One such sector is oil and energy. Sure, oil companies believe they compete. But what that means in practice is that they work hard to keep their costs low and to avoid losing their profit margin during demand declines.
If prices are high and margins fat, they can and do spend on exploration. But just as often they simply write a check to the shareholders and give the money back.
If you were interested in the oil sector, you would have your pick these days of high-income payers. Here’s one to consider:
Seadrill Limited (SDRL) pays 8.2 percent. An offshore drilling contractor for the global oil and gas business, Seadrill owns and operates jack-up rigs, tender rigs, semi-submersible rigs and drill ships for operations in shallow, mid- and deepwater areas.
The company operates a versatile fleet of 66 units for operations in shallow to ultra-deepwater areas in harsh environment and benign environments.

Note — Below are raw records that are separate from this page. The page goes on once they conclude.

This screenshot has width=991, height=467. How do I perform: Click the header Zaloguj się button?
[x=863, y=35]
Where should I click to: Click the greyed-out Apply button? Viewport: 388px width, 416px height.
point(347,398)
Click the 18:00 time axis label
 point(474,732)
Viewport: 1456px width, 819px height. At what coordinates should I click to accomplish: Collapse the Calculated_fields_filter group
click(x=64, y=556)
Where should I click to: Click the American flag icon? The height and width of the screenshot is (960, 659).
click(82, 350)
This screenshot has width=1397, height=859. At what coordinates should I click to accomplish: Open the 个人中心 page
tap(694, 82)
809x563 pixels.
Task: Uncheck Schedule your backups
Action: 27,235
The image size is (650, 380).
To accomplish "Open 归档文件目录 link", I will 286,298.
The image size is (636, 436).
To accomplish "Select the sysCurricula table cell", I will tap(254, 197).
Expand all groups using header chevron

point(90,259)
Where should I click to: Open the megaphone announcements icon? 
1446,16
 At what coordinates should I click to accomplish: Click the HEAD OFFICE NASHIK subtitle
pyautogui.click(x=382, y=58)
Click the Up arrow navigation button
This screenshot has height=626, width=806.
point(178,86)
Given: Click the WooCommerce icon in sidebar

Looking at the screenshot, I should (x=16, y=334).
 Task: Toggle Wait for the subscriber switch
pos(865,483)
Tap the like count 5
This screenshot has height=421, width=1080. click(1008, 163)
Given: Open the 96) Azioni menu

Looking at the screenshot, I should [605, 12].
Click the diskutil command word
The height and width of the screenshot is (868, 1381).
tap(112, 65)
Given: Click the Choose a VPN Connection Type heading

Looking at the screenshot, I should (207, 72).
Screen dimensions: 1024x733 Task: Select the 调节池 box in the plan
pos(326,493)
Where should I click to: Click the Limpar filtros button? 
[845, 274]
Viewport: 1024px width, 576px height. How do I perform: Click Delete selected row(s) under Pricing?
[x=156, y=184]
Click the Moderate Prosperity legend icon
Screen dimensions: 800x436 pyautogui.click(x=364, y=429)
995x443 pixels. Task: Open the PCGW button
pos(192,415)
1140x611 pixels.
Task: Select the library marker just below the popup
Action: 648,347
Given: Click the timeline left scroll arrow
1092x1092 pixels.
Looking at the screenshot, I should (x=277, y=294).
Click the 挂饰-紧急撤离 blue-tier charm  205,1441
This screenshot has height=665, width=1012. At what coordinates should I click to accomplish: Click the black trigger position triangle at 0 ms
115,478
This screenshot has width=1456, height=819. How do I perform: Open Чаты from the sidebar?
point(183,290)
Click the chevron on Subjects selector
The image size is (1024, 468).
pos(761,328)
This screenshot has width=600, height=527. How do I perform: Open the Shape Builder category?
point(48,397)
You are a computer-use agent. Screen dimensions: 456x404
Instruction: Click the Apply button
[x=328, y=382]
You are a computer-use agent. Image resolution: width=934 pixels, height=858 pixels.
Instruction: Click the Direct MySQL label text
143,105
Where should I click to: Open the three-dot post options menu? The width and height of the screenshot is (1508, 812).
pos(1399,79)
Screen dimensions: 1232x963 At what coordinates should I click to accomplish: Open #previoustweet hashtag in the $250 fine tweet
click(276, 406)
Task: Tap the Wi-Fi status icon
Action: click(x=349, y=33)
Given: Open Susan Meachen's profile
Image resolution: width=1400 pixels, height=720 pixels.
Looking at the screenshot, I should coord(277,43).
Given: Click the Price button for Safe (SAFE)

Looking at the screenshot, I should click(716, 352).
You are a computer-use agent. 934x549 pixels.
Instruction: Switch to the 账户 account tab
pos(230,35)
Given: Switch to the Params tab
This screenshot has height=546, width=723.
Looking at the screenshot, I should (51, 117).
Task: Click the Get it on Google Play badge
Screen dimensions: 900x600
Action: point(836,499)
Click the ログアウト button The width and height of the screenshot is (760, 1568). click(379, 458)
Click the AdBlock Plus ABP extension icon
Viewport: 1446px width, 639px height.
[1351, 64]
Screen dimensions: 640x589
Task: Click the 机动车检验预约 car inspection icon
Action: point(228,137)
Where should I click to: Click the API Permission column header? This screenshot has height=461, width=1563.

Trading in New York and Oslo, the company has some 7,600 employees representing some 50 nationalities and operating in 15 countries on five continents.
The market for premium jack-up rigs continues to tighten, Seadrill CEO Alf Thorkildsen told analysts in a recent call. “The utilization rate for premium jack-up rigs has not been below 90 percent since May or March 2011 and has trended upwards in each successive quarter since then,” he said.
“With limited available supply and the tightening market in the near term, we expect additional pricing pressure and continued increase in day rates over the next year.”
Meanwhile, the company’s contract backlog sits at a record high of $20.3 billion, he said.
“Based on the fundamentals of the drilling market, combined with seamless strategy of the modern fleet and earnings visibility, we are even more confident of maintaining and enhancing our dividend policy in the years to come,” Thorkildsen told analysts.
High demand, strong cash flow, a solid commitment to dividend policy. All investing implies risk, but Seadrill management at least has its head pointed in the right direction for income investors.